December 9, 11:03 AM, 2011

By Jeremy Keehn

Harper’s Magazine contributing editor Jeff Sharlet recently published Sweet Heaven When I Die: Faith, Faithlessness, and the Country In Between, a beautifully written bricolage of reported narrative, character study, and memoir tracing his travels among the faithful in the United States. Since then, Sharlet has been spearheading Occupy Writers, which brings together authors in support of Occupy Wall Street and collects their responses to the movement. (David Bezmozgis, Lemony Snicket, Alice Walker, and many others have contributed.) Harper’s put six questions to Sharlet about his new collection and his immersive approach to journalism:

1. Sweet Heaven When I Die includes chapters reported all over the country, covering people as different as Chava Rosenfarb and Brad Will. Given the book’s disparate threads, what unites it for you? Or, put another way, what animated the project for you?

The short version of what unites the book, for me, is that these are the stories I wrote to stay sane during my long immersion in the authoritarian culture of American fundamentalism for my last two books, The Family and C Street. They’re stories about the tightrope between despair and desire, and about the imagination — political imagination, in the broadest sense — required to walk that line.

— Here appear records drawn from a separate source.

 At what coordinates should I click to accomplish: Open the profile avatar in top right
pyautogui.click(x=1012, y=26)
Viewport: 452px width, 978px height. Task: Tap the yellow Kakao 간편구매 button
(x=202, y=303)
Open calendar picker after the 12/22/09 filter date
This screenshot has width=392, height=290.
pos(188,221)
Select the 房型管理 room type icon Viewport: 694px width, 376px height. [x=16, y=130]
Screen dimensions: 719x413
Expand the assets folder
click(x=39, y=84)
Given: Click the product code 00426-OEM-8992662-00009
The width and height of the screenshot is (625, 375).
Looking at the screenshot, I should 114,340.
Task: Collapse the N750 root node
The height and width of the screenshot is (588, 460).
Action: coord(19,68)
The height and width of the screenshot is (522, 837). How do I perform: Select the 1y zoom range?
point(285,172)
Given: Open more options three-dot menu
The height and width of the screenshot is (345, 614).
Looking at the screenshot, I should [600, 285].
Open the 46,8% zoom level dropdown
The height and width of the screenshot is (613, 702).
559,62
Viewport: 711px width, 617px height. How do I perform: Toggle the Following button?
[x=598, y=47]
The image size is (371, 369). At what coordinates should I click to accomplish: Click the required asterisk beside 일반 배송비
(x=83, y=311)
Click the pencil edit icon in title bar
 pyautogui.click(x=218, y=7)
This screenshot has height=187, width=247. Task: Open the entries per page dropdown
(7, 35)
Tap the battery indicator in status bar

So there’s Chava Rosenfarb, in “For Every Life Saved,” the last great Yiddish writer, a graduate of the Lodz Ghetto who wrote her first book of poems on the wooden planks of a concentration-camp barracks. There’s Brad Will, in “Quebrado,” an anarchist journalist who while covering a massive uprising in Oaxaca, Mexico, in 2006, filmed his own murder; that story is ultimately as much about those he left behind, trying to make meaning and find justice in his death, as about Brad, who lived a life of brilliant holy-fool hedonism. And there’s maybe the most unlikely of heroes, a young woman named Valerie, the subject of “She Said Yes,” whom I met while covering a fundamentalist-youth movement called Battlecry. Valerie believes in her cause, which is as extreme a variation of fundamentalist politics as I’ve encountered. But she was also a reader, and she was a human, and that meant she wanted to tell me about loving Dostoyevsky, and to confess that she’d adored the brief sex life she’d had before she joined the movement. There was nothing flirtatious about it. It was a statement of desire in its most essential sense. Desire is a positive concept, but in all these stories, the recognition of desire demanded the ability to reject the world as you find it, to imagine more.